Time for new sales
by Yuri Vishnevetsky
IMF Analytical department has revised its estimations of the US economy growth rate, lowering it from 3.6% to 3.1% for 2015 and from 3.3% to 3.1% for 2016. Strictly speaking, even the reduced numbers seem quite exaggerated, given the speed the destructive processes are gaining momentum with.
The producer price index increased by 0.2% in March, disregarding the seasonal adjustment, but there is clearly not enough positive in order to be able to speak about the prices stabilization yet. We would like to remind you that the decline in February was 0.5%, in January - 0.8%, while the general trend for the past 12 months is obviously directed downwards:
Some activization is observed in retail sales as well, where growth in March amounted to 0.9%, which is below analysts' expectations of 1.1%, but it should be taken into account that the two previous months have shown a decrease.
Today, Germany and France will present reports on consumer prices in March, at 9:00 and 9.45 GMT+3 respectively. Forecasts are neutral, changes compared to February are not expected, which by itself is a positive sign for the euro, and the release of the data not worse than forecast can support the single currency.
ECB will have another meeting today. Changes in the monetary policy are not to be expected: the interest rate is at the minimum level of 0.05%, the incentive program was launched just over a month ago, consequently, the major attention of the market will be focused on the ECB President Mario Draghi press conference who will have to answer a number of awkward questions.
An extensive incentive program should have a positive effect at an early stage already, because otherwise the capital flight from the eurozone might accelerate.

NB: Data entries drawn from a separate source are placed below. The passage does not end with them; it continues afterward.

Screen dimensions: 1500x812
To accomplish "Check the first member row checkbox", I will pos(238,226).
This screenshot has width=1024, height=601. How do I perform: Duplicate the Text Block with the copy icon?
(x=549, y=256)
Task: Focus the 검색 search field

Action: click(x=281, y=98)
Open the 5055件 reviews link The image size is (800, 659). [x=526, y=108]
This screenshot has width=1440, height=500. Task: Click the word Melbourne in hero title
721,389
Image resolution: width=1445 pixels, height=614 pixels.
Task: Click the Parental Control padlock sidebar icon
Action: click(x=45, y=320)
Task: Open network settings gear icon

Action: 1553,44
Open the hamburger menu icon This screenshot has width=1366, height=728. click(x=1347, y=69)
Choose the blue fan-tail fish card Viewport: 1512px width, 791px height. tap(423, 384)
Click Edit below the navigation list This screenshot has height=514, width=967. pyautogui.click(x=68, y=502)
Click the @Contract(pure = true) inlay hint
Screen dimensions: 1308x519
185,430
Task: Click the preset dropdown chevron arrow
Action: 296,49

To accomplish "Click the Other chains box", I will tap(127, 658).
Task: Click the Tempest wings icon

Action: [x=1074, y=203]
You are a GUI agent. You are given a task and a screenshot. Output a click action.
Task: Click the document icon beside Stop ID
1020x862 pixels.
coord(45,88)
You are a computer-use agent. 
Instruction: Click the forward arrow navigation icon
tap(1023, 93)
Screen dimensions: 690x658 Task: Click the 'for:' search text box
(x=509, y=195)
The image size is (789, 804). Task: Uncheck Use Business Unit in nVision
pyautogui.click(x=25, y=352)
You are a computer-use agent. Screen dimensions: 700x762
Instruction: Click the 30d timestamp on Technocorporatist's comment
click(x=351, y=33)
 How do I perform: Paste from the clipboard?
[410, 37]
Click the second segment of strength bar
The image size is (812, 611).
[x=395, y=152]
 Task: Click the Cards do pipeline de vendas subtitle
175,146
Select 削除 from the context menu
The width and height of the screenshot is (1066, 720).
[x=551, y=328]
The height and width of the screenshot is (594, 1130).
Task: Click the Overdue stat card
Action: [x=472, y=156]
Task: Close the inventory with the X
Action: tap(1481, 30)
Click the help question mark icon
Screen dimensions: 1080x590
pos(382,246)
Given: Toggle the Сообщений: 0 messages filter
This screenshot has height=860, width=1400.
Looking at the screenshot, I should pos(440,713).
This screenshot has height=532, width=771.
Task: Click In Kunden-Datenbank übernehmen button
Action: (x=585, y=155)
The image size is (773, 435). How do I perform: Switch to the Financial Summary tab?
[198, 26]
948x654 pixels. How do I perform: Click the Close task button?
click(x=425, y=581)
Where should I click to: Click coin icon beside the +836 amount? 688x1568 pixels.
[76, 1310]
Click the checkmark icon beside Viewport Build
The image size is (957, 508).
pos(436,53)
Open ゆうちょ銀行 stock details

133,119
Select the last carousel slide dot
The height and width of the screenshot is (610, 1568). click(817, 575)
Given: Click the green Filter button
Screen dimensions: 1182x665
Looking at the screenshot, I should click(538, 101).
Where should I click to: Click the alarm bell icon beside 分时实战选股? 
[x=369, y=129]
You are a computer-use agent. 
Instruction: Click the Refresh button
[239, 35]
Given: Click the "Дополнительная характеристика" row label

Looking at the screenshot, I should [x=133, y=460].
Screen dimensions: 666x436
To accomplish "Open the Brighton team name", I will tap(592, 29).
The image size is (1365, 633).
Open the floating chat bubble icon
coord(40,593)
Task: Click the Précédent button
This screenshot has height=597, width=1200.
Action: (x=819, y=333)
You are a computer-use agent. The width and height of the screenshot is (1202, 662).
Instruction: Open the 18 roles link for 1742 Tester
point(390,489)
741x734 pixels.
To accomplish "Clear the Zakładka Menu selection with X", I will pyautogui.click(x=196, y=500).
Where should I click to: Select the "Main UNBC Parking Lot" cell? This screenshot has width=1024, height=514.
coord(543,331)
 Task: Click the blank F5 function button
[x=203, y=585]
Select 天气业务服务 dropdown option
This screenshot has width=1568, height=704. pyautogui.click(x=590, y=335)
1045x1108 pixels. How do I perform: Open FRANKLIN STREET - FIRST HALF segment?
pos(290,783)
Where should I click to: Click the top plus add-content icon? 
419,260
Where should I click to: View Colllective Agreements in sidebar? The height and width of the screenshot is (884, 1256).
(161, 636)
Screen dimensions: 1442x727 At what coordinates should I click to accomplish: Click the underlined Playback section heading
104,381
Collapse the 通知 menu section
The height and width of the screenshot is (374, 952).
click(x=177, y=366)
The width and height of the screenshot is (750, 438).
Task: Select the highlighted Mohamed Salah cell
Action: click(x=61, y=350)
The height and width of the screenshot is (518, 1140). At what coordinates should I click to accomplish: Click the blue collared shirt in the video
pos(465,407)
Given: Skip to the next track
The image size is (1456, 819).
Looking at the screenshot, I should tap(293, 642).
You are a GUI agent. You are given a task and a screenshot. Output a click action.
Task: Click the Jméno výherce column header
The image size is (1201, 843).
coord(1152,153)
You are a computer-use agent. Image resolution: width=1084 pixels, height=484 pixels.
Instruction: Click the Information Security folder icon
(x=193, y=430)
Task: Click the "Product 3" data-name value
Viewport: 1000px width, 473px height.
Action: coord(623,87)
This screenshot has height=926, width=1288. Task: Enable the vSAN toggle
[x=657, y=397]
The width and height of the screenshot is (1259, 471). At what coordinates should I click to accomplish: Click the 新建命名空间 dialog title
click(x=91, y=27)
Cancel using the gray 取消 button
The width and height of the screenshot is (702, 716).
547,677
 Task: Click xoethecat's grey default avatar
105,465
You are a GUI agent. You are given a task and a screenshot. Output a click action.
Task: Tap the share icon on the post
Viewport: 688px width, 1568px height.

Issue and repurchase of government securities exert significant pressure on the debt sector, when the treasury bonds yields are reduced, and already more than a half of all bonds have a negative yield. If the trend continues, it will be extremely difficult to keep the capital within the eurozone, and in this case, we can forget about the positive effect of the incentive program for a very long time.
EURUSD rate, following a more complicated path than I forecasted last time, is still going down, while the emotional growth on the weak data on US retail sales has been used for sales, as expected. The most likely scenario is another testing of the 1.0554/57 support , followed by a movement to 1.0435.